| Задание 1 |
Обновите записи от строки с "Open options for Sr. José emergency contact" и до конца записей, заменив "Select" на "Choose" и не меняя больше ничего. Картинки в ответ не включайте.

| Текст для чтения |
>>>>
Высокая фигура Ерошенко, отмечает Такасуги, привлекала к себе всеобщее внимание.
Колонна собралась в парке Сикоэн и направилась к парку Нокоэн. Путь демонстрантам преградили полицейские. После одной из схваток с полицией триста человек было арестовано. Среди них оказался и Ерошенко. Всего два часа провел он в участке, но по тону, которым с ним разговаривали, понял – над его головой сгущаются тучи.
Можно представить, как вел бы себя на месте Ерошенко человек менее смелый, не столь убежденный в своих социалистических идеалах, – ведь он получил уже второе предупреждение от властей…
И все же 9 мая Ерошенко пришел в зал Общества христианской молодежи, который Социалистическая лига арендовала для своего второго съезда. Собравшиеся на съезд социалисты еще не знали, что лигу уже было решено закрыть. Не успел председатель съезда Такацу произнести: "Товарищи!", как полицейские стащили его с трибуны и повели к выходу. Зал оторопел. Шеф полиции выскочил на сцену и заорал:
– Запрещаю! Прекратить!
Эгути Кан взбежал на трибуну, поднял руки над головой и воскликнул:
– Да здравствует Японская социалистическая лига!
В ответ весь зал трижды дружно прокричал: "Банзай"!
Эгути Кан разделил участь Такацу: его стащили с трибуны и увели. По залу шныряли полицейские и хватали людей. Но кто-то уже разбрасывал листовки, а группа смельчаков развернула красное знамя, на котором белели иероглифы: "Революция!"
Ерошенко арестовали у входа в зал. Вначале отправили в районный участок на улице Нисики, а оттуда, как серьезного преступника, в главное полицейское управление. Там собрали уже человек двести арестованных. Они пели революционные песни, танцевали и кричали "Банзай!"
Ерошенко пытался отыскать хоть кого-нибудь из знакомых. Неожиданно к нему обратился какой-то человек:
– Помните меня – я Эгути Кан?
– Да, да, помню.
Русский протянул японцу свою большую руку и продолжал прислушиваться к разговорам. За его спиной анархисты спорили об Октябрьской революции. Один из них живописал "ужасы" диктатуры пролетариата и бранил русских революционеров. Услышав это, Ерошенко изменился в лице и воскликнул:
– Неправда, наш Ленин – не честолюбец. Он великий революционер и замечательный человек. Благодаря .Ленину и большевикам Россия преодолеет все трудности на своем пути.
<<<<
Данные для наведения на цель
>>>>
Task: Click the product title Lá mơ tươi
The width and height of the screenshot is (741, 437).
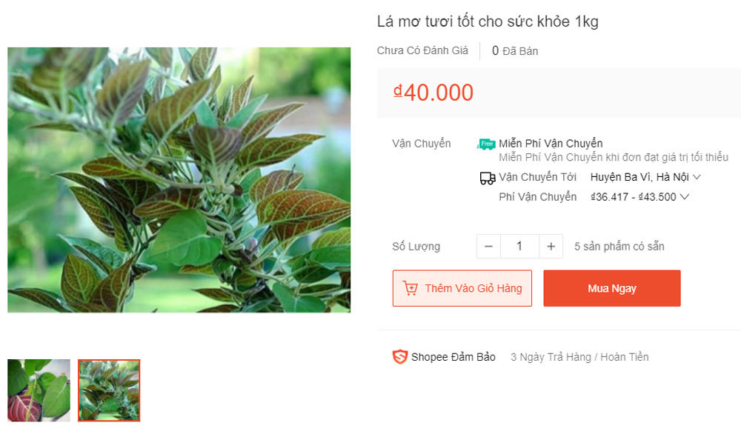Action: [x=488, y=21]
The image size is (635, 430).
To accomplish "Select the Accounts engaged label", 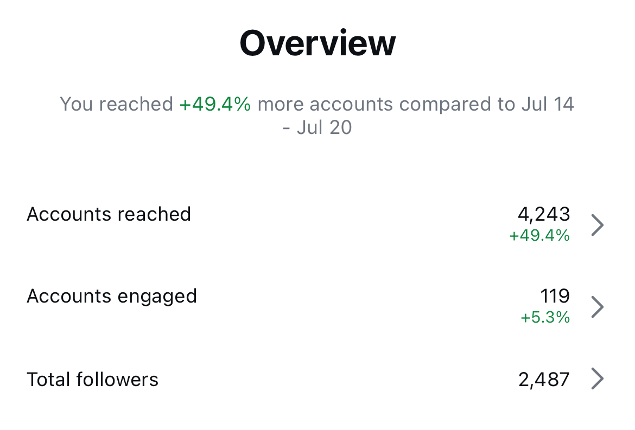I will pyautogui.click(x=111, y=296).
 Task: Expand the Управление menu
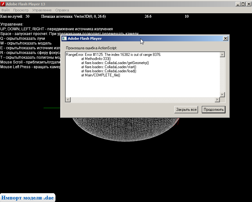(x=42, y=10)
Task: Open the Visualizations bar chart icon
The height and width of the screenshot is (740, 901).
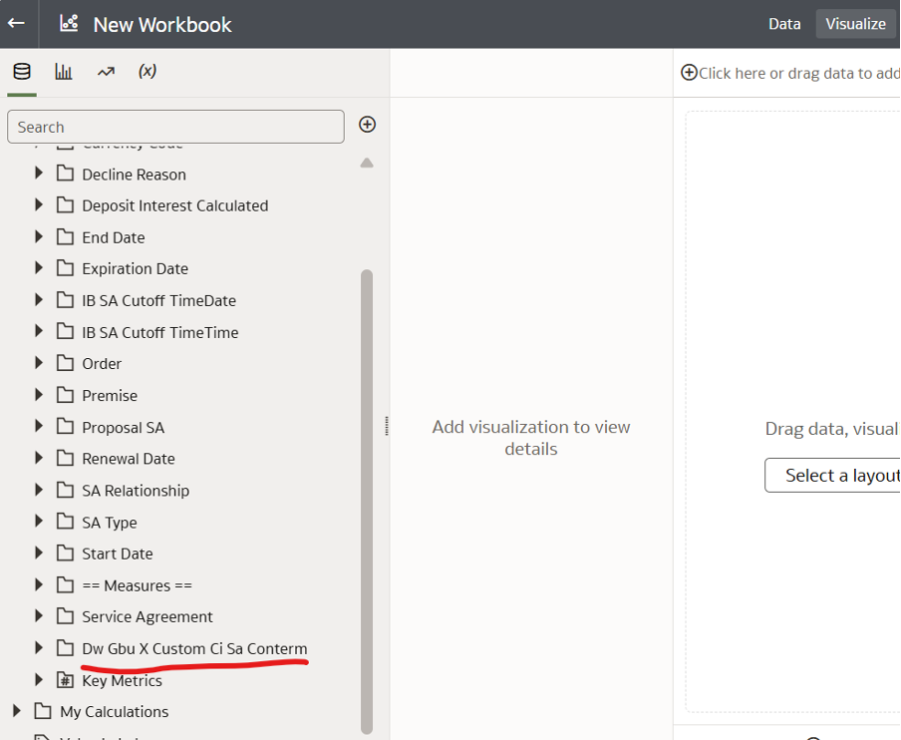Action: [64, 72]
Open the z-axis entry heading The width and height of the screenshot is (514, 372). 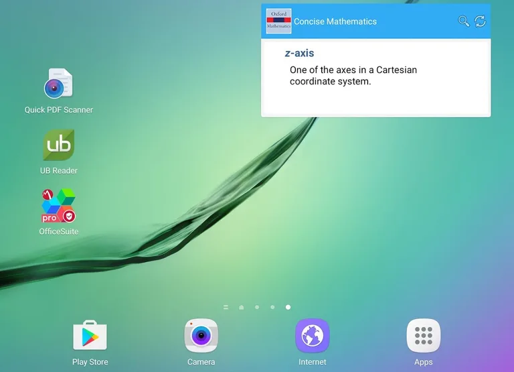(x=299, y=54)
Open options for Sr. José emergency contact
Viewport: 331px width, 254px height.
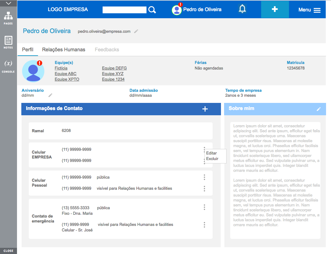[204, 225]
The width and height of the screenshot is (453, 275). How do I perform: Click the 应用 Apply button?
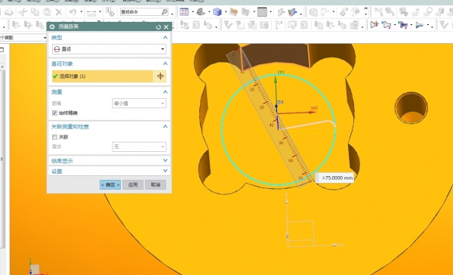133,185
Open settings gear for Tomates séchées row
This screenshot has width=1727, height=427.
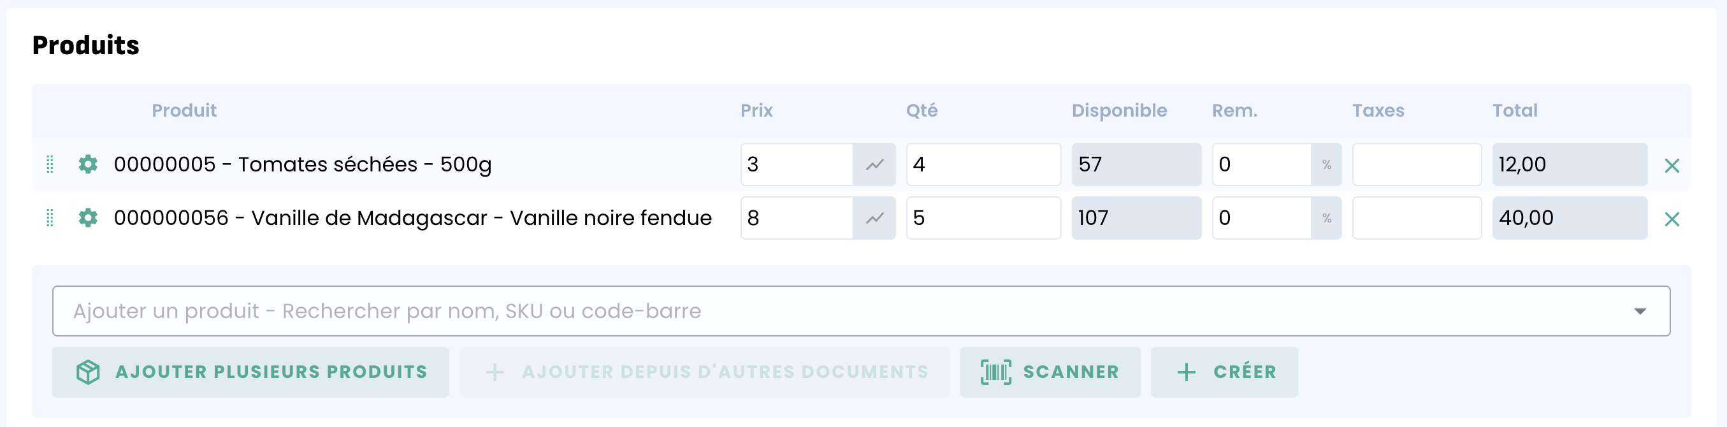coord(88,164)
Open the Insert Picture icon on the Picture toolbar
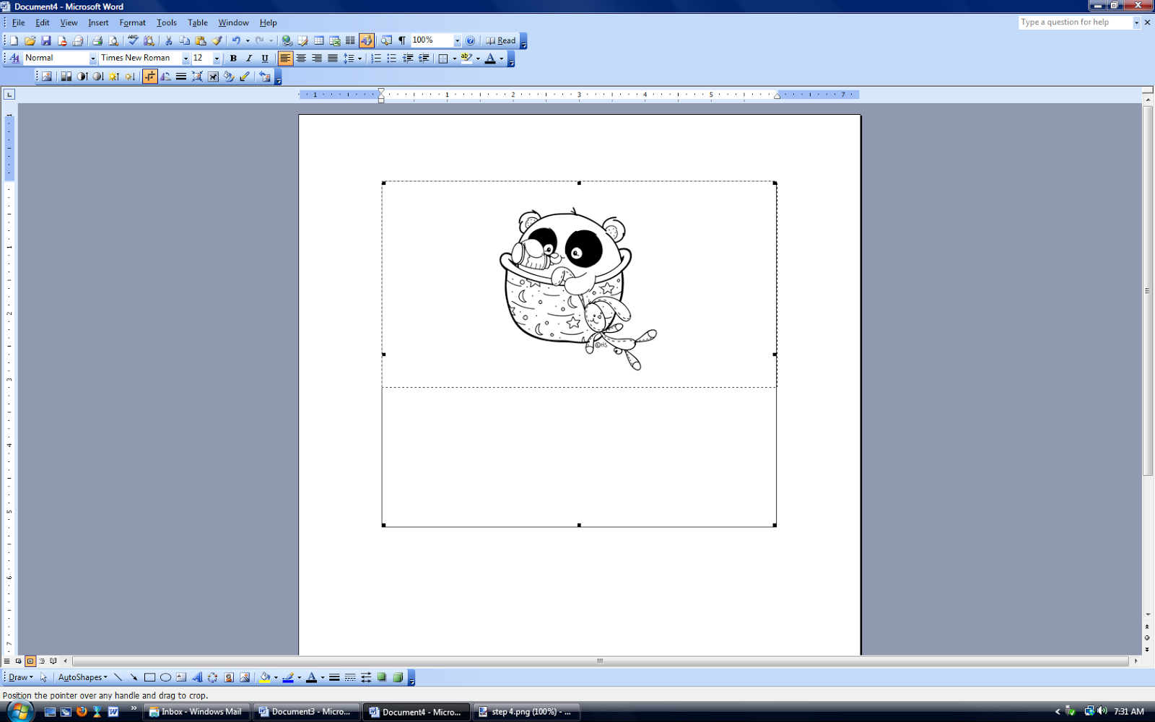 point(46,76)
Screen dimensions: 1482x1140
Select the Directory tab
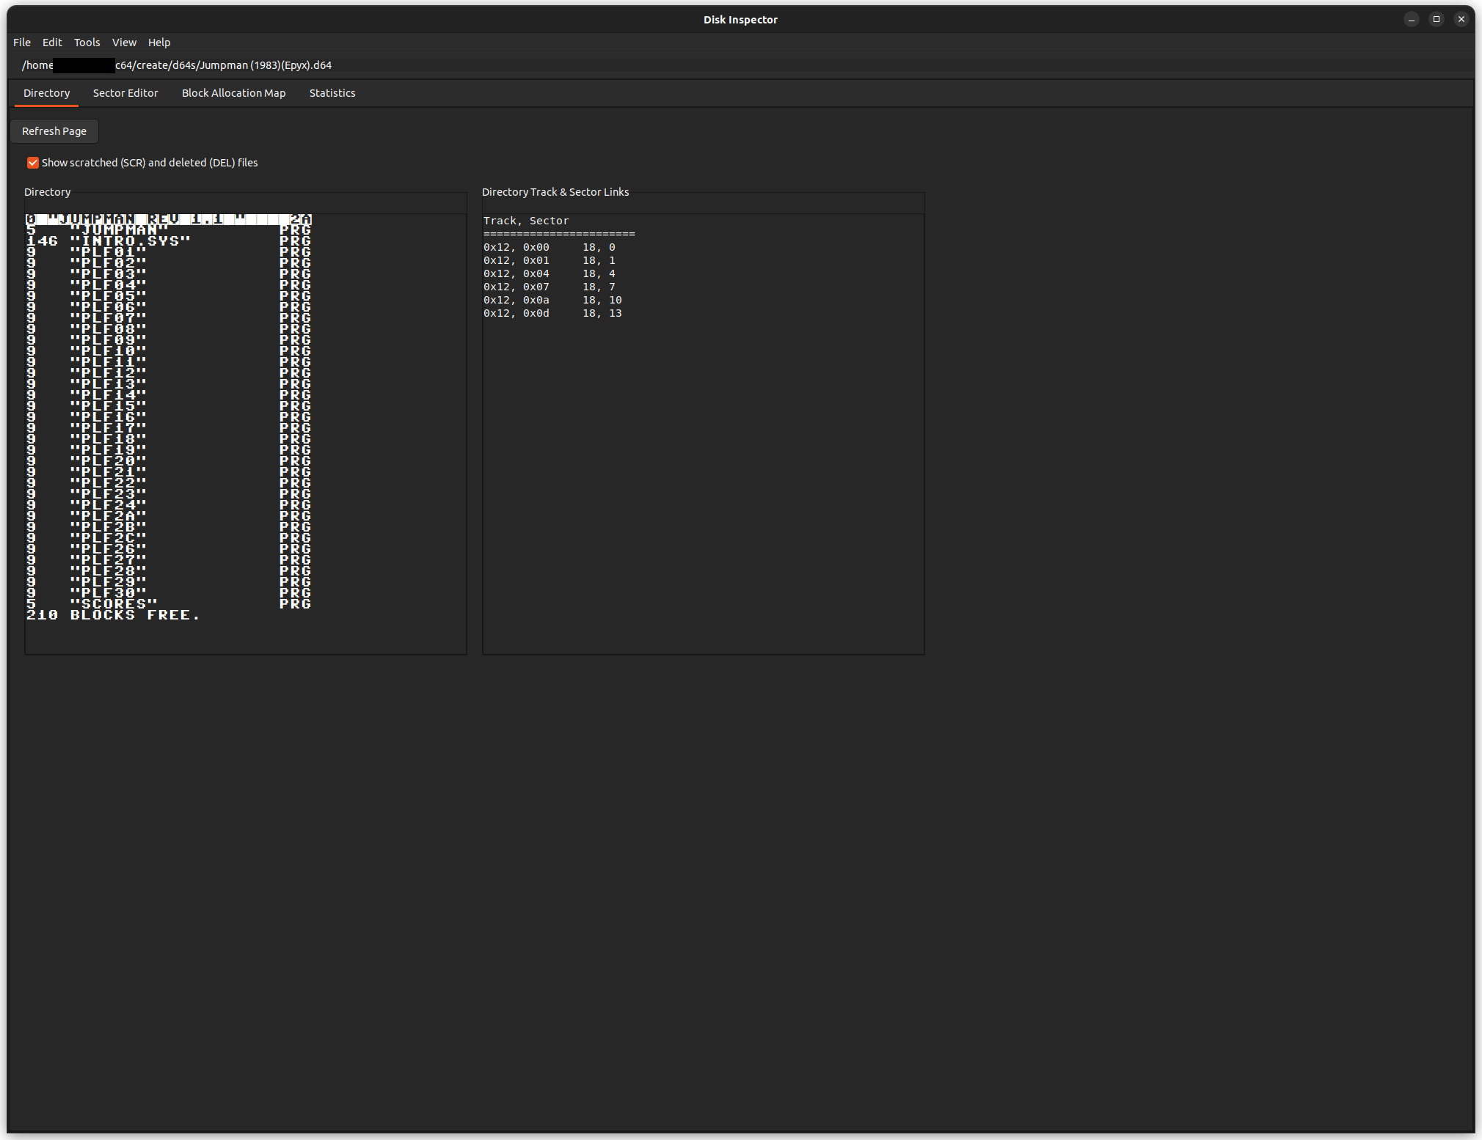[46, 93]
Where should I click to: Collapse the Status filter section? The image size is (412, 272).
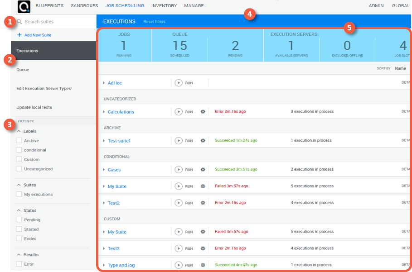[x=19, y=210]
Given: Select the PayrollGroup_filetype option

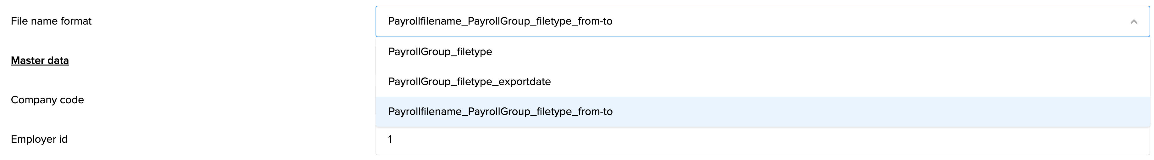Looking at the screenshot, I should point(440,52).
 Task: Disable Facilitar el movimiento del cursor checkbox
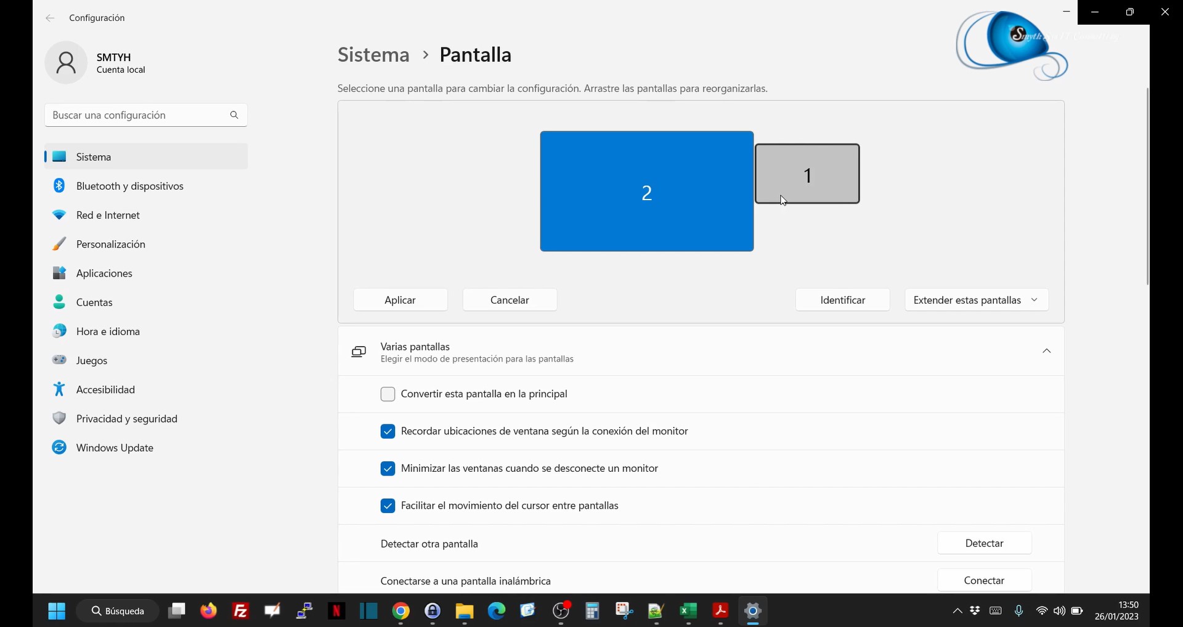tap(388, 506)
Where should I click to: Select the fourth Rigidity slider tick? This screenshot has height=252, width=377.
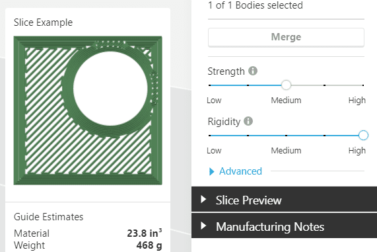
<<<<
| Задание 2 |
Ответьте по тексту о Ерошенко:
(a) Из какого парка и в какой направилась колонна демонстрантов?
(b) Сколько времени Ерошенко провел в участке после первого ареста?
(c) Какие иероглифы белели на красном знамени?

| Решение задания 1 |
Open options for Sr. José emergency contact
Viewport: 331px width, 254px height.
[204, 225]
The width and height of the screenshot is (453, 275). How do I perform: Click the 应用 Apply button?
133,185
Open settings gear for Tomates séchées row
This screenshot has width=1727, height=427.
coord(88,164)
Open the Insert Picture icon on the Picture toolbar
 point(46,76)
Screen dimensions: 1482x1140
Choose the Directory tab
[46, 93]
Where should I click to: Collapse the Status filter section? The image size is (412, 272).
[x=19, y=210]
Given: Choose the PayrollGroup_filetype option

Looking at the screenshot, I should point(440,52).
 Task: Disable Facilitar el movimiento del cursor checkbox
tap(388, 506)
Where should I click to: Choose the fourth Rigidity slider tick? This screenshot has height=252, width=377.

| Решение задания 2 |
(a) Из парка Сикоэн в парк Нокоэн.
(b) Два часа.
(c) "Революция!"